The new research also found that communities with a history of floods, hurricanes, and other calamities resulting in the declaration of a national disaster suffer higher opioid death rates. The more natural disasters communities endured over time, the higher their rates of opioid overdose tended to be.

“What this seems to tell us is there’s a lingering effect of a disaster,” Goetz said.

The study only made correlations between the hardships brought on by the weather and economic conditions, and opioid overdose rates.
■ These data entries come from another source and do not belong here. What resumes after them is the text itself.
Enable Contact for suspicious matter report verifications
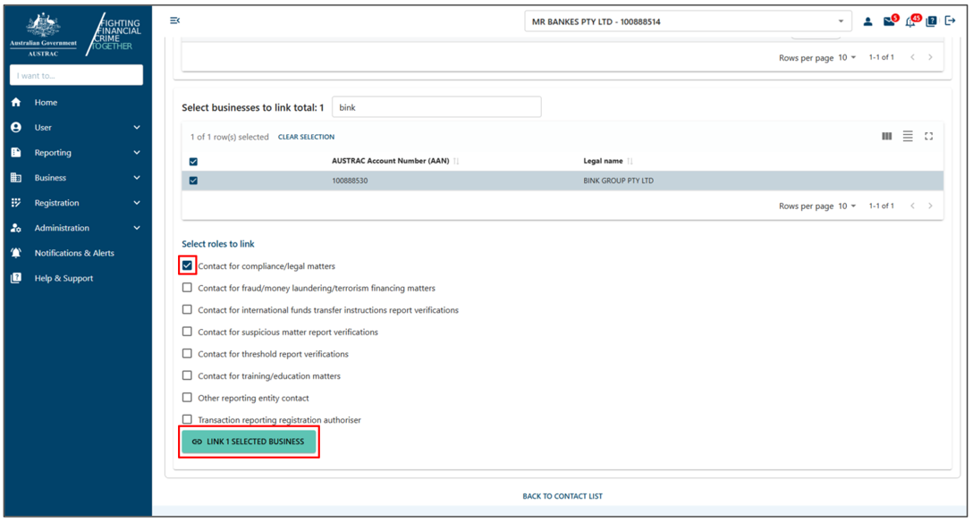Screen dimensions: 973x522 pos(187,332)
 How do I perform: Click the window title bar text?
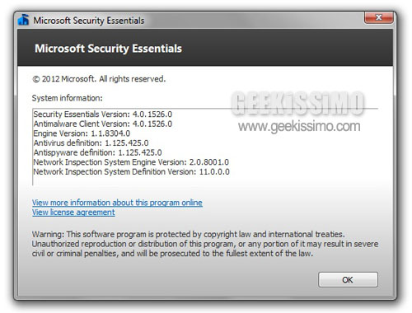tap(89, 21)
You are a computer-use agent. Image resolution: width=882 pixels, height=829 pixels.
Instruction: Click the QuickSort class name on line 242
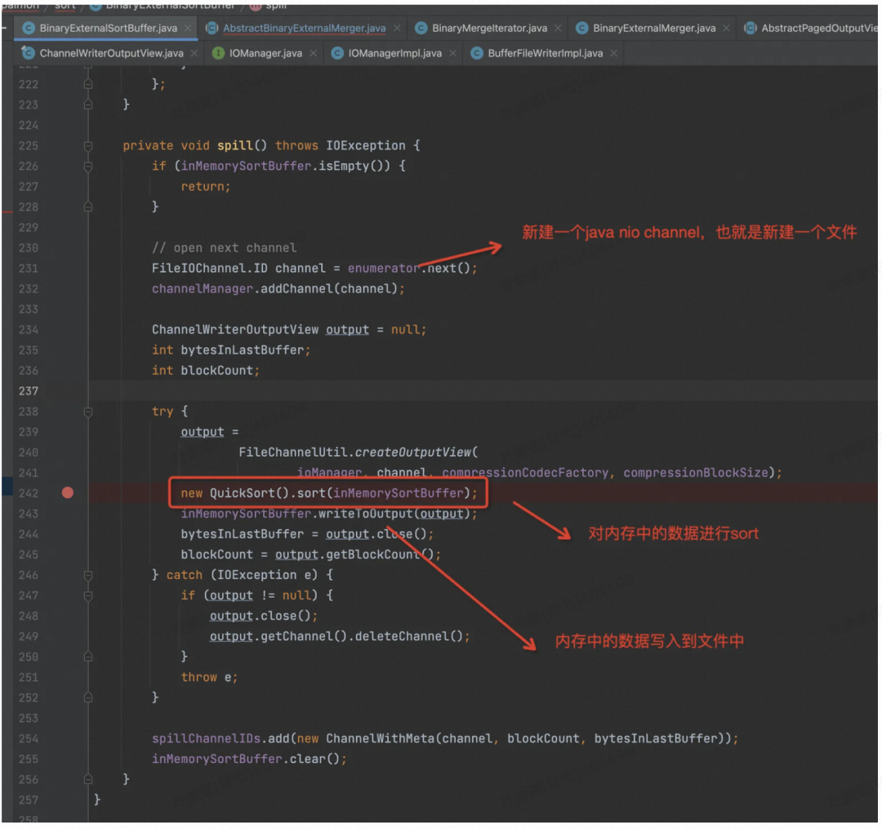[x=242, y=493]
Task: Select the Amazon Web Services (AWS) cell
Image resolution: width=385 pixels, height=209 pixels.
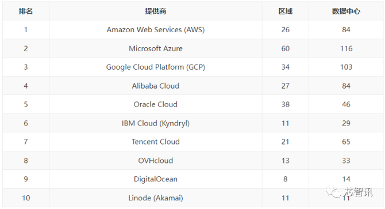Action: point(155,30)
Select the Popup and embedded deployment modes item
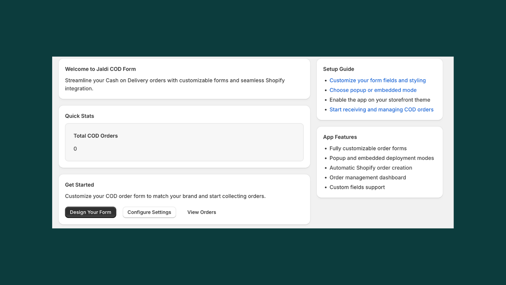 click(x=382, y=158)
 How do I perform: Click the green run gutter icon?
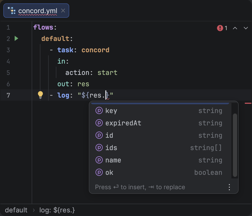16,39
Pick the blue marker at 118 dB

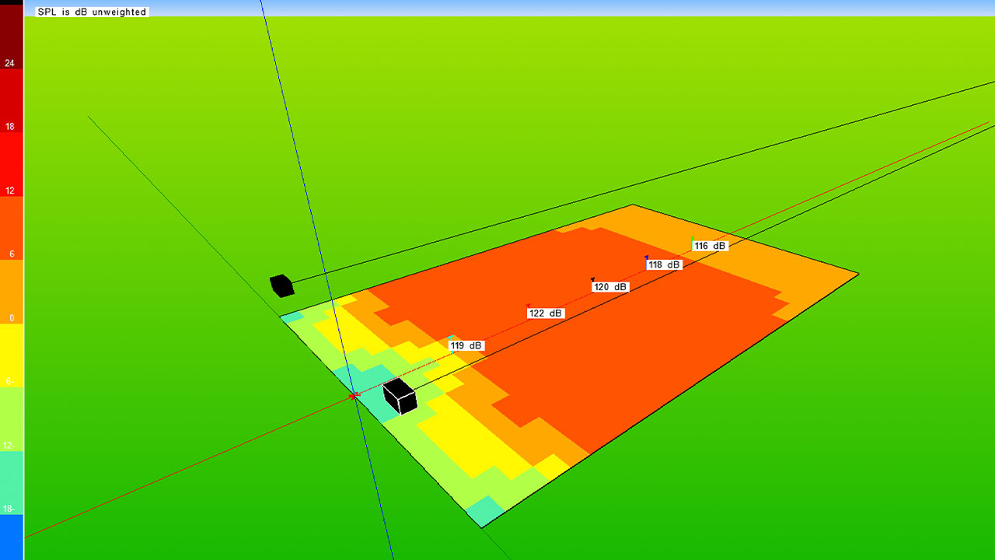(646, 257)
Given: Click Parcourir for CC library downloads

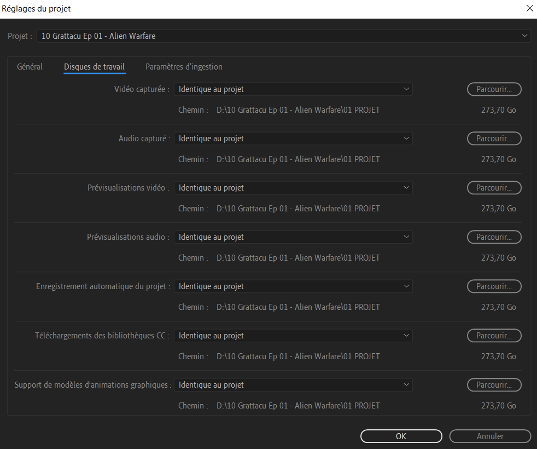Looking at the screenshot, I should pyautogui.click(x=494, y=335).
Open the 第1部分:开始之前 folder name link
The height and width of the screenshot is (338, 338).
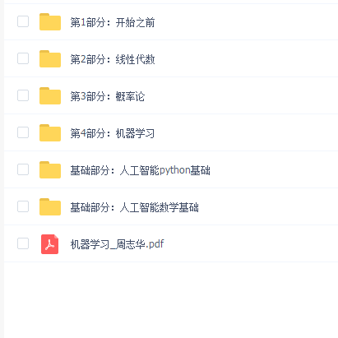(113, 22)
It doesn’t show that the opioid deaths were caused by these factors, and Goetz said that the economy is likely impacted by fatal overdoses — and the loss of workers that results — as well as the other way around.

Many researchers in public health are now studying the economic and social factors that create the conditions for drug addiction to thrive. Nabarun Dasgupta, an epidemiologist at the University of North Carolina, said this kind of research helps corroborate the personal stories of many people struggling with addiction who report that losing a job or having financial difficulty contributed to their drug problem.

“I think the scientists and statisticians are catching up to what a lot of people’s lived experiences are,” Dasgupta said.

Dasgupta said these conditions can “strongly influence” how people respond when exposed to opioids, but don’t inevitably lead them down the path toward addiction and overdose. He cited resilient social networks and early access to drug treatment as other factors that could “put the brakes” on processes leading to opioid addiction and death.

Dasgupta also said that economic and social conditions are just as important to understanding the overdose toll in cities, where the vast majority of overdose deaths occur nationally, as they are in rural areas. The connection may simply be more visible in smaller towns or farming communities dominated by fewer industries and sources of livelihood, Dasgupta said.

“We tend to look at the rural places as microcosms of what we think happens in the rest of the country,” he said.